I feel sucky, but she feels horrible. I keep wanting to try and make things right by taking back my desire to break up with her. I feel like it's my empathy and my sensing and feeling of her emotions. I have no idea how much I meant to her. I know I meant a lot to her, and I know she feels guilty about what she did. I don't condemn or judge her on it, but while she does it in a relationship with me, it's wrong and I don't like it.
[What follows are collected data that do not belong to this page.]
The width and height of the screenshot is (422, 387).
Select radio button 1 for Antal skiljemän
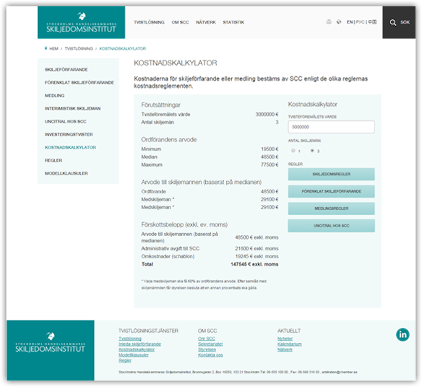(293, 149)

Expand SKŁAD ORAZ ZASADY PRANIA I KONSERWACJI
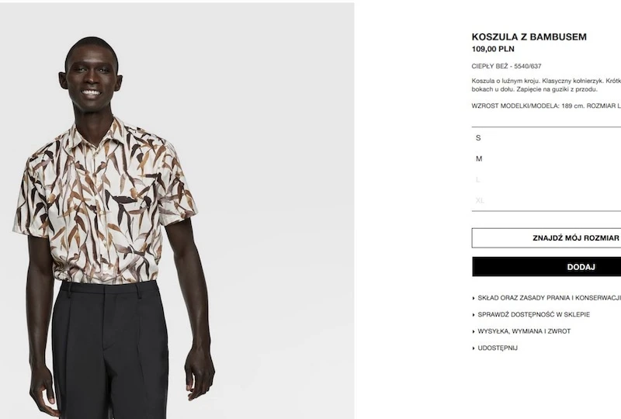546,298
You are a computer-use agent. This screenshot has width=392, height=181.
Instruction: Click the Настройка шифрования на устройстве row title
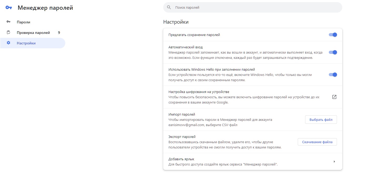click(199, 92)
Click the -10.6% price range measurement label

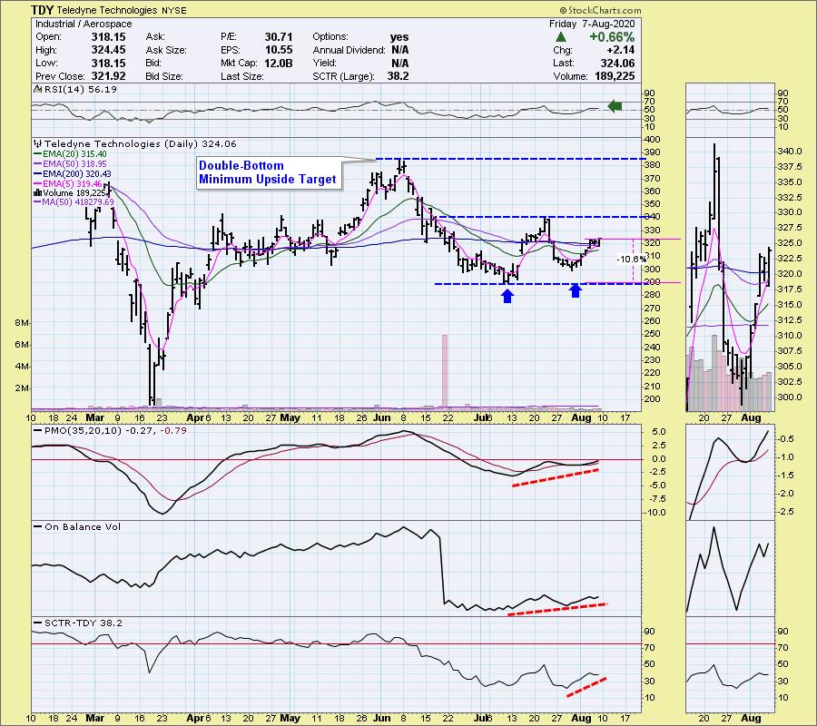point(630,259)
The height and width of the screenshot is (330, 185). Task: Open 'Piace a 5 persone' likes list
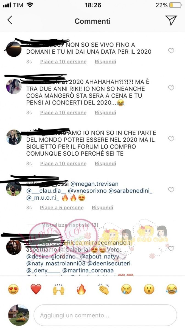point(62,208)

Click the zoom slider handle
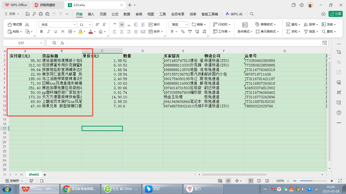tap(313, 181)
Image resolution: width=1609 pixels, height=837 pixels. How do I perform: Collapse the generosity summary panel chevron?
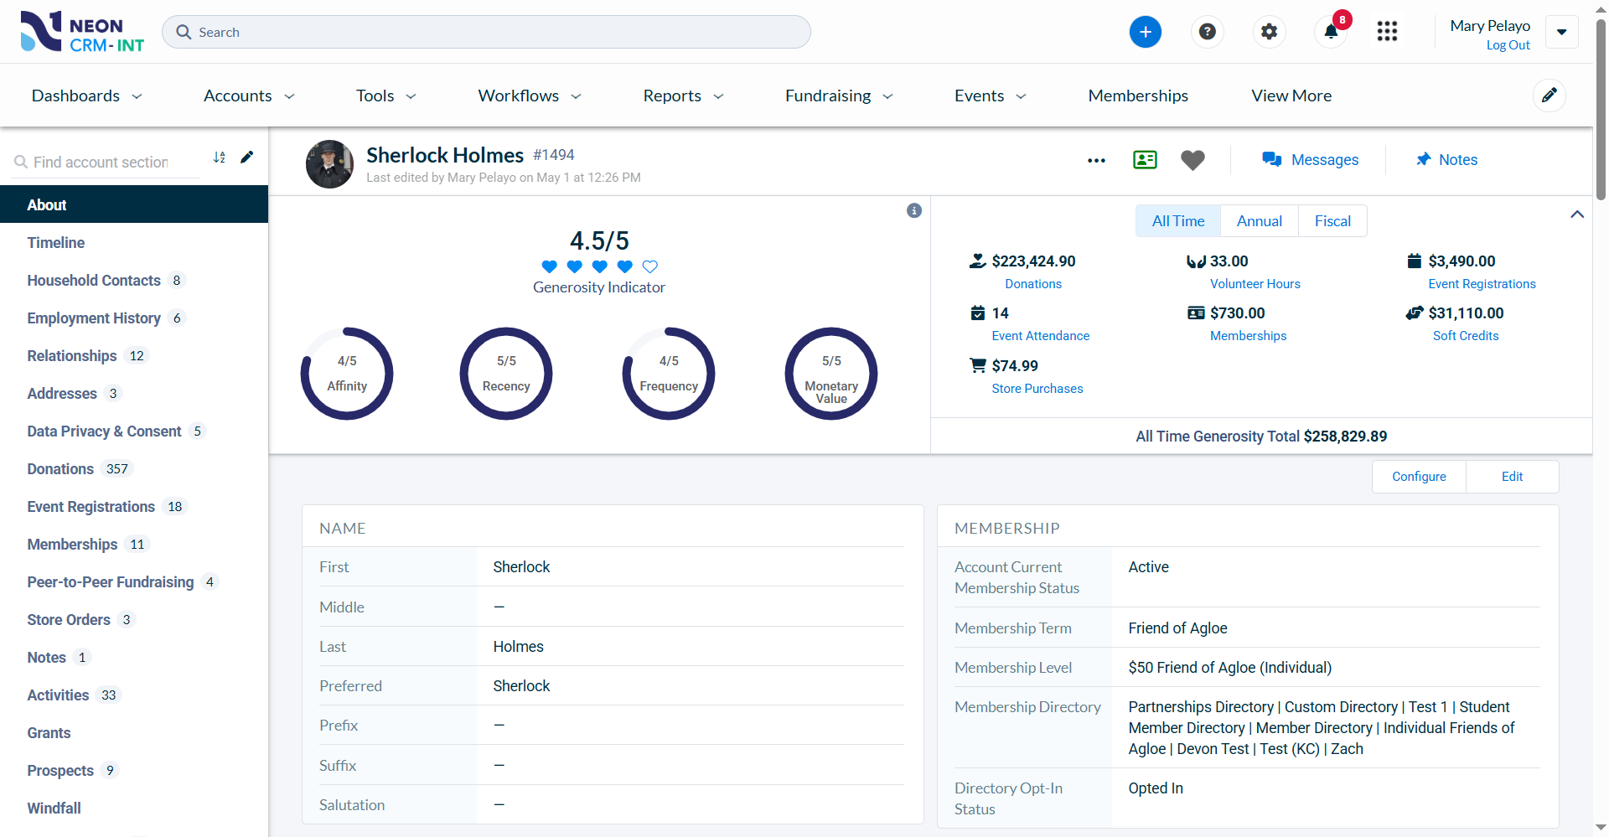(x=1576, y=214)

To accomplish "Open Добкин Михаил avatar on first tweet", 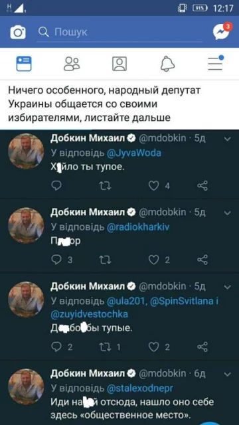I will click(x=26, y=151).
I wish I could take her feelings and pain away, even if it meant feeling them as strongly as she does. I hate seeing her hurt like this. I could hear her crying and screaming in her car. I wanted nothing more than to sit with her and try and fix it. I did the best I could to let her know I wasn't angry or upset. I wanted her to know that there is hope we could end up back together and I believe that. I wish I told her instead that I needed a break, or time to think and process my feelings. She did what she did to survive and take care of herself and to make money to make my birthday special. I don't judge her for anything. I wish I could make her see herself the way I see her. -
I am sad and anxious and angry and confused and devastated. I found out my girlfriend of 10 months is an escort. I don’t condemn people for being escorts, I have nothing against them, but it’s wrong when you’re in a relationship. I caught her doing it a few months ago, and I thought we worked through it, she was hurt and ashamed and remorseful. She said she wanted to make things right and earn my trust. Now we’re back to square one. It hurts because I’ve done so much for her, and I’ve paid her rent and her bills, and never got anything back. Most I didn’t expect or ask to be repaid.
I just needed to get this off my chest somewhere. I don’t want to tell my irl friends or family because I feel like I let them down and let them be betrayed. Reddit was too much of a pain to try and post on. So now I’m here.
Not looking for sympathy or advice really. I hope y’all’s days are going better than mine. And if you’re wondering, I’m not feeling self destructive or irrational in any way.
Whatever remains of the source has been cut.